Against Pitt, Nathan Elliott had his best collegiate performance, completing 71 percent of his passes for 313 yards (10.1 yards per attempt) and two scores with no interceptions. The result? A close, hard-fought 38-35 win. The emotional win coupled with Elliott’s performance presented some hope that maybe the Carolina offense had turned the corner and could take advantage of that positive momentum.

Those hopes met reality with a thud on Thursday night in the Tar Heels’ 47-10 loss at No. 17 Miami. Elliott looked helpless against the Hurricanes pass rush, losing three fumbles and throwing for only 4.2 YPA (for perspective, around 6.5 yards per attempt is a good benchmark).

Fresh off a suspension for selling team-issued shoes, Chazz Surratt fared no better, though his dynamic athleticism initially appeared to provide the spark Carolina needed at the position, as Surratt led an impressively efficient first drive culminating in a touchdown and quickly marched UNC into Miami territory on the second.

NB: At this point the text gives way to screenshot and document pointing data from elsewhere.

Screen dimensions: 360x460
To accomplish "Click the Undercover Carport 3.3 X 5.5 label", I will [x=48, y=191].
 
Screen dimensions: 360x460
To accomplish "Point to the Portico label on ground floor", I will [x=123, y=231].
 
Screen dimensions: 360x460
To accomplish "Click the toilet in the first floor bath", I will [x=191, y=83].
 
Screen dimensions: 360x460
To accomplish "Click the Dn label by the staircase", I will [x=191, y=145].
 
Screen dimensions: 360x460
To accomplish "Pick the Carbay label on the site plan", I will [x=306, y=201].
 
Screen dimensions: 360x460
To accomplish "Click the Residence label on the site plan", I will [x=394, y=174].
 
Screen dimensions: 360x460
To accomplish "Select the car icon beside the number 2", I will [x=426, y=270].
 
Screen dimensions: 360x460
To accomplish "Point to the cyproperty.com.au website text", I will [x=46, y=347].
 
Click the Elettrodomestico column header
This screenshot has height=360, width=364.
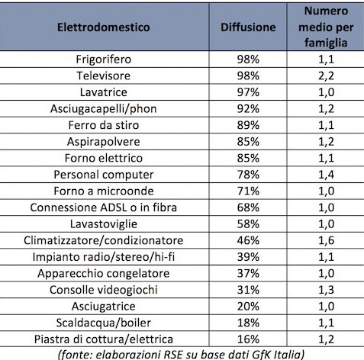coord(104,27)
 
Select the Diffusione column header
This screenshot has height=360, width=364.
coord(248,27)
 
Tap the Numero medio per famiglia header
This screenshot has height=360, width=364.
coord(326,27)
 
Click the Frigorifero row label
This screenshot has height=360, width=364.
coord(104,59)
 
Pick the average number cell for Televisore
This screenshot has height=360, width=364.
coord(326,76)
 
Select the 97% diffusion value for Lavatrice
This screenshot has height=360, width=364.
coord(248,92)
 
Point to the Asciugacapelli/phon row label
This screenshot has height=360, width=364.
coord(104,109)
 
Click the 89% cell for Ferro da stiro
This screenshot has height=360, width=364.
coord(248,125)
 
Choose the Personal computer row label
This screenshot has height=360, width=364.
coord(104,175)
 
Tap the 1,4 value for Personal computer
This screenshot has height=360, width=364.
coord(326,175)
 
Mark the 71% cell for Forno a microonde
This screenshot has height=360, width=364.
coord(248,191)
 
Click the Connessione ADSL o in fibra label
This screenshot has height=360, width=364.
coord(104,207)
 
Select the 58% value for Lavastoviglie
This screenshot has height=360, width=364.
coord(248,224)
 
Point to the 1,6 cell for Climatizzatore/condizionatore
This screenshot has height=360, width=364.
coord(326,240)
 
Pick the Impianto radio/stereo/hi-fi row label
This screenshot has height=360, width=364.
coord(104,257)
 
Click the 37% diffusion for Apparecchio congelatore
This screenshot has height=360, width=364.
coord(248,273)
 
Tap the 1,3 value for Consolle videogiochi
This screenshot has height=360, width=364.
coord(326,290)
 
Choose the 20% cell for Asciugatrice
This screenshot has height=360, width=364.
coord(248,307)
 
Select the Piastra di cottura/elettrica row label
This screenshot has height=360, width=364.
coord(104,339)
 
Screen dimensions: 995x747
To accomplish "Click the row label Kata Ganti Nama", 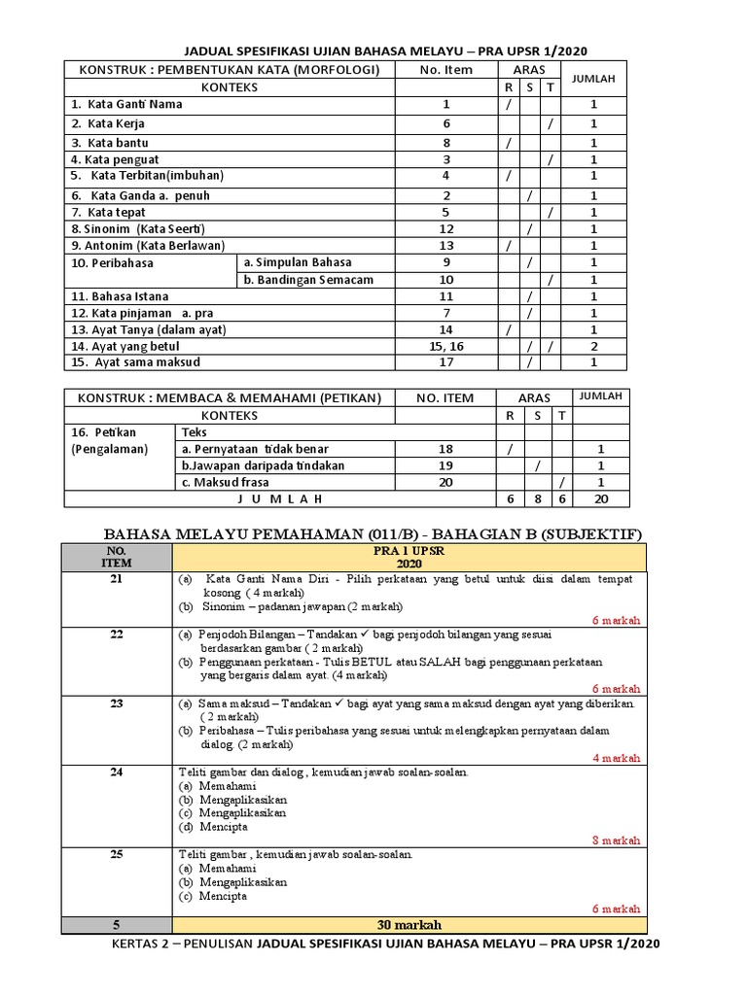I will pos(126,104).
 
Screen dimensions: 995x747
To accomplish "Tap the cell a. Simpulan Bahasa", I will pos(298,262).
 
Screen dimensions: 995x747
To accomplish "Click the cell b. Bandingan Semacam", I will pos(308,280).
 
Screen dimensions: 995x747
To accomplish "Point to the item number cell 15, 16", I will pos(445,345).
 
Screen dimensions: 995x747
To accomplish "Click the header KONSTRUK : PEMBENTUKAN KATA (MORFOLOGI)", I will pos(230,69).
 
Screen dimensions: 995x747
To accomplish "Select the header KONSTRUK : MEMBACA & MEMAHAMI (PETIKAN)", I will pos(230,397).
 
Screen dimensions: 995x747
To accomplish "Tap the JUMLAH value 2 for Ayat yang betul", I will pos(594,345).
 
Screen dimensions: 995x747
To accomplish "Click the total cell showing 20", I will pos(600,498).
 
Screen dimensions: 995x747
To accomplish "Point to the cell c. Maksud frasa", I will pos(225,482).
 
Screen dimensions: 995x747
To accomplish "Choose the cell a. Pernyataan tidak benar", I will pos(255,449).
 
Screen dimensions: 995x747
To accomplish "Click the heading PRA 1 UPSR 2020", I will pos(401,557).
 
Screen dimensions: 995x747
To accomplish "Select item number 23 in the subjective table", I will pos(117,703).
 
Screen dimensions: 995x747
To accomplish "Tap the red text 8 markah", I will pos(616,841).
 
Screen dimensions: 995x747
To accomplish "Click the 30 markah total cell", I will pos(401,924).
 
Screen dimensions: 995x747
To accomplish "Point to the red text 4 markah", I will pos(616,758).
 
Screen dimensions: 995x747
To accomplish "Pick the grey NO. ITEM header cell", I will pos(117,557).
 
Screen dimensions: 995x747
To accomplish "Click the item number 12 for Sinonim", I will pos(445,228).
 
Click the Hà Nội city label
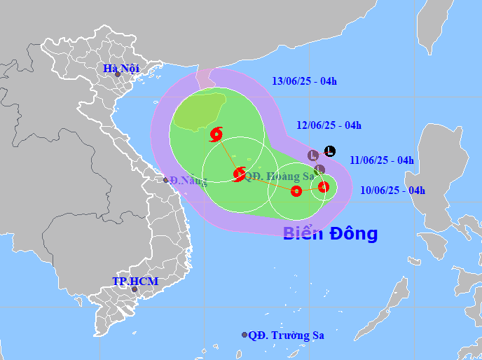click(120, 68)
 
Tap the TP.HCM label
click(135, 282)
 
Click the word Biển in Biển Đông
click(303, 233)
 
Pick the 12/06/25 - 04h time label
click(329, 125)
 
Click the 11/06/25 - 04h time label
click(381, 160)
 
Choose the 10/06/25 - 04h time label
click(392, 190)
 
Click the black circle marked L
click(330, 151)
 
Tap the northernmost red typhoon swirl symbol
click(216, 133)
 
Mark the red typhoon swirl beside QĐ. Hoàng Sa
click(239, 174)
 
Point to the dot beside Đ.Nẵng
click(166, 181)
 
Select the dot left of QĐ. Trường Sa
click(245, 335)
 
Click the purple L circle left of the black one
click(314, 155)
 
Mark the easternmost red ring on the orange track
click(324, 186)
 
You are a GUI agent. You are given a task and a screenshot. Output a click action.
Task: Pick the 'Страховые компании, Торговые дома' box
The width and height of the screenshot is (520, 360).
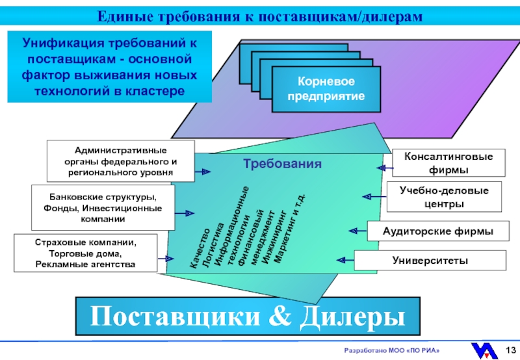coord(85,253)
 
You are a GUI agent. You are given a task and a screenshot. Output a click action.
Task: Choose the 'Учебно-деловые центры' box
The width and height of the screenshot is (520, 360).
coord(448,196)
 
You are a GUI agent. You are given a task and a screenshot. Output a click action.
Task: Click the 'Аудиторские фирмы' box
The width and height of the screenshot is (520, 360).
coord(437,231)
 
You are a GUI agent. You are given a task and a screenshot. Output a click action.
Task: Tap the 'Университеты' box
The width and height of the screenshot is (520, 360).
coord(430,261)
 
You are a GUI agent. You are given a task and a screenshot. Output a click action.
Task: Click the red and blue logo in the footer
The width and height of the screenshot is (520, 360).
coord(484,350)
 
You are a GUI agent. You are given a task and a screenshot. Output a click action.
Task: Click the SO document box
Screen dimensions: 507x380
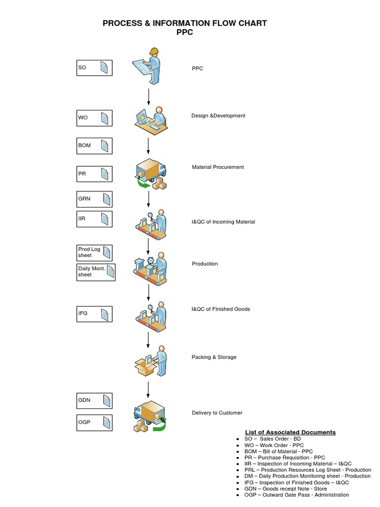click(94, 68)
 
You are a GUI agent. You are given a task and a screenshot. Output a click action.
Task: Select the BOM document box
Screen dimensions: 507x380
click(94, 146)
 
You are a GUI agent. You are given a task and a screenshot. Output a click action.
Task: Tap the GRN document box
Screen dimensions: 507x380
click(94, 199)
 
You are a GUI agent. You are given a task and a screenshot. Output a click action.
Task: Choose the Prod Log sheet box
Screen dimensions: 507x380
click(94, 253)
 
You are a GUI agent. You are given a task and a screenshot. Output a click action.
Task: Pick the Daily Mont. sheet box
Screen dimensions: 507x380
click(95, 272)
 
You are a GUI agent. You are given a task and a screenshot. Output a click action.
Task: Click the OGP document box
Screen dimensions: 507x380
click(94, 422)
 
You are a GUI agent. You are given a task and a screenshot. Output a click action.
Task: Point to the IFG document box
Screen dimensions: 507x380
click(94, 313)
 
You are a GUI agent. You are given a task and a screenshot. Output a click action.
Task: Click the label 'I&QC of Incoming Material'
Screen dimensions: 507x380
click(223, 222)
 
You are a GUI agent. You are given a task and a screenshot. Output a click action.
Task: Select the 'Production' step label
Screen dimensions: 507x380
click(204, 264)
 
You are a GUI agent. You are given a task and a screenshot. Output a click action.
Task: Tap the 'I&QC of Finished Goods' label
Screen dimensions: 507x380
click(221, 309)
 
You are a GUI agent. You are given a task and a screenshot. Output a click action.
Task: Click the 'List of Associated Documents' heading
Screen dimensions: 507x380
click(290, 432)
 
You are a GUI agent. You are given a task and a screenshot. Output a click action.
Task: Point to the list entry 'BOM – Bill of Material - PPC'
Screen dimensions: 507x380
click(279, 452)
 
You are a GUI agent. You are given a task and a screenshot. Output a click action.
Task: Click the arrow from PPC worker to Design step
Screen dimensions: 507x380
click(148, 97)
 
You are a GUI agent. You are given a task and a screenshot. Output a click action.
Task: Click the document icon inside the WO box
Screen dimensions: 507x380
click(105, 118)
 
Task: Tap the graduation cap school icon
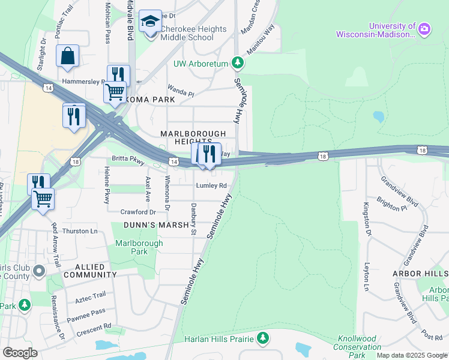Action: click(x=149, y=23)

Then everything came apart for the redshirt sophomore and the Carolina offense with him. Pressured on a screen pass, Surratt threw an ill-advised pass directly to Miami defensive end Joe Jackson, who promptly returned the interception for a score. Surratt never seemed to recover his confidence (or competence) after that play, throwing two more ugly interceptions — one of which was returned for another touchdown — on his way to a historically-bad passer rating of -11.6 (yes, that’s a minus sign).

Ultimately, in three losses, UNC quarterbacks have combined to complete 52.6 percent of their passes for a shockingly anemic 4.3 YPA and seven interceptions with only one touchdown. It seems safe to conclude that unless the play at the sport’s most important position improves, it won’t matter how good the Tar Heels are in other areas.


Four-star Monroe (NC) Sun Valley quarterback Sam Howell visited UNC with teammate Gavin Blackwell, a top 2021 wide receiver prospect, for the Tar Heels’ win over Pitt. Howell is verbally committed to Florida State and has shown no sign of wavering, but he has not cut off contact with the Tar Heel coaching staff, which continues to push for him to reconsider staying in his home state.


Carolina basketball has been looking to build on last year’s outstanding recruiting class, with a series of 2019 recruits all rated as five-star prospects by the industry-standard 247 Composite ratings visiting over the past three weeks, including forward Jeremiah Robinson-Earl, guard/forward Josh Green, and five-star guard Cole Anthony (son of Greg Anthony), and 6-foot-10 five-star power forward Armando Bacot.


1–20. Aside from the obvious turnovers, Carolina’s weakness at quarterback is most obviously reflected in the seeming impossibility of converting on third and long, as the Tar Heels are 1–20 on third and 9-plus in 2018.